Bisogna aver vissuto la fine degli ormai lontani anni Settanta per capire quanto fu dura la battaglia politica e culturale per introdurre anche in Italia il diritto all’aborto (1978, solo un anno dopo la legge francese che porta il nome di Simone Veil). Proponente il socialista Balsamo, a favore tutta la sinistra, con un ruolo particolarmente attivo dei Radicali e in particolare di Emma Bonino, che si spinse a clamorose azioni di provocazione pubblica (fu indagata nel 1975 per associazione a delinquere e procurato aborto, ma non fu processata perché la Camera non diede l’autorizzazione a procedere).

Ma va ricordato che gli anni Settanta furono quelli – indimenticabili – in cui da un lato furono introdotti molti nuovi diritti civili (primi fra tutti divorzio e aborto), dall’altro furono abrogate numerose norme vergognose come il “divorzio all’italiana” e il “matrimonio riparatore”.

La forte resistenza al cambiamento del partito più forte (la DC, con il pieno sostegno, per non dire la spinta, del Vaticano) spiega perché i sostenitori della legge che introduceva l’aborto dovettero accettare – pur di giungere al traguardo – che fosse prevista per i ginecologi la possibilità di sollevare la cosiddetta “obiezione di coscienza”, prevista a chiare note dall’articolo 9 della legge 194 (una prassi introdotta per la prima volta, e con un discreto successo, con riferimento al servizio militare). E la vergogna maggiore è che molti di questi “obiettori” (negli ospedali) praticavano – e praticano – regolarmente gli aborti nelle cliniche private, con tariffe così elevate da meritarsi l’appellativo di “cucchiai d’oro”.

Come emerge da una ricerca di Chiara Lalli, docente di storia della medicina e dirigente della Associazione Luca Coscioni, in Italia ci sono almeno 22 ospedali in cui almeno una categoria tra medici ginecologi, anestesisti, personale infermieristico e OSS è obiettore di coscienza. L’obiezione è così diventata una pratica normale negli ospedali italiani, spingendo molte donne a recarsi in altri paesi per poter abortire e obbligando i ginecologi non obiettori a praticare prevalentemente aborti, rinunciando al ruolo ben più lieto di far nascere nuovi bambini.
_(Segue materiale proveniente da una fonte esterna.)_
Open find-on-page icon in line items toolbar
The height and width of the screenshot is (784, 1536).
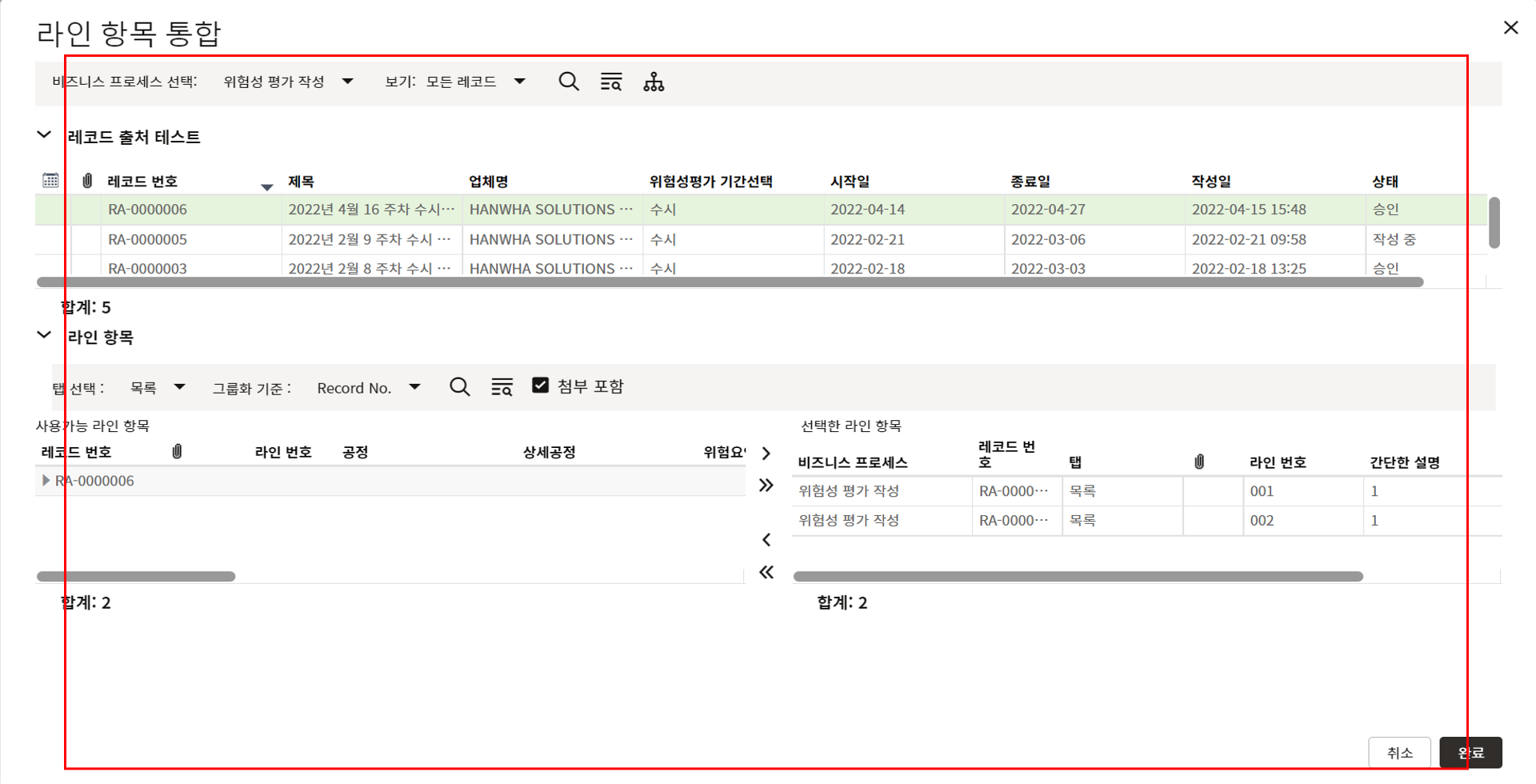tap(502, 387)
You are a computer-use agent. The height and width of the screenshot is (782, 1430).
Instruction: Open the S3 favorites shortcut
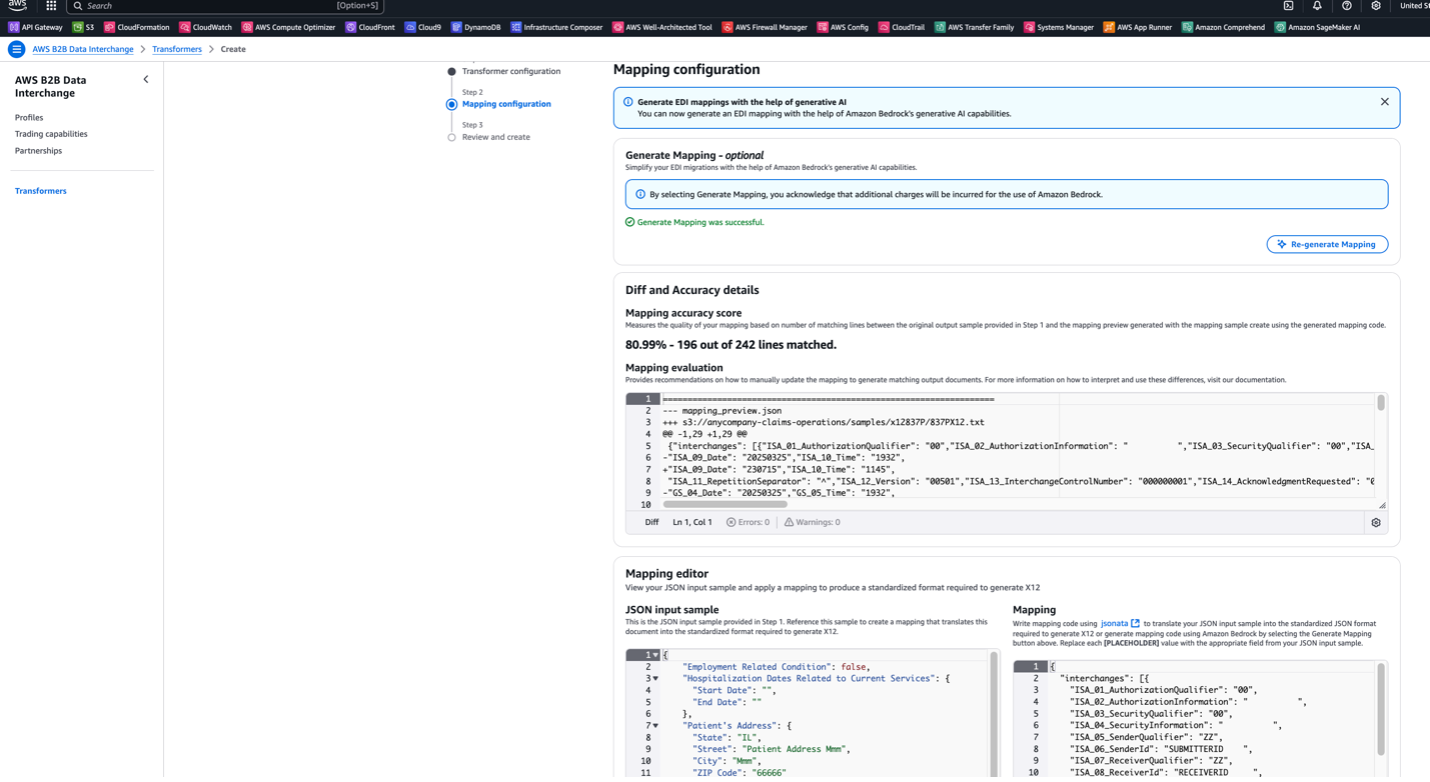click(83, 27)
In particolare, sono obiettori il 70,7% dei ginecologi, ma anche il 48,4% degli anestesisti e il 45,8% del personale non medico (per fare un confronto, nel Regno Unito gli obiettori sono il 10% e in Francia il 7%).

C’è un dato sconcertante dinanzi al quale le forze politiche riformiste dovrebbero impegnarsi con forza: in Italia solo due regioni hanno una percentuale di ginecologi obiettori inferiore al 50% del totale: la Sardegna e la Valle d’Aosta. La sinistra riformista italiana, purtroppo, non ha dedicato grande impegno al superamento di questa situazione vergognosa, che anche dinanzi al dramma dell’aborto permette ai ricchi quel che nega ai poveri.

Non essendo un esperto della materia, ho trovato molto intelligente (e pragmatica) la soluzione adottata dal presidente della Regione Lazio Zingaretti, che ha bandito un concorso per due ginecologi abortisti all’ospedale San Camillo di Roma, perché lavorino in una struttura dedicata nello specifico alle interruzioni di gravidanza, dove sarà molto difficile, una volta assunti, dirsi obiettori. E’ una soluzione che altri presidenti di Regione dovrebbero adattare per rendere più agevole l’attuazione di una legge dello Stato negli ospedali italiani.

Ma al di là di queste soluzioni parziali, le forze politiche progressiste dovrebbero affrontare ex novo la situazione indecorosa creatasi in Italia su un tema delicato e importante come l’aborto, e ridare pienezza di attuazione alla legge che nel 1978 portò l’Italia ad un posizione coraggiosa su questo tema di primaria importanza umana e morale. Sarebbe importante, ad esempio, sentire qual è la posizione del M5S e veder ribadita nettamente quella del Pd a sostegno di un fondamentale diritto delle donne.

E ritengo più che motivata la proposta di Filomena Gallo, avvocato e segretario della Associazione Luca Coscioni, di istituire una commissione di inchiesta parlamentare per chiarire le criticità nell’applicazione della 194 e verificare eventuali interruzioni dell’espletamento del servizio.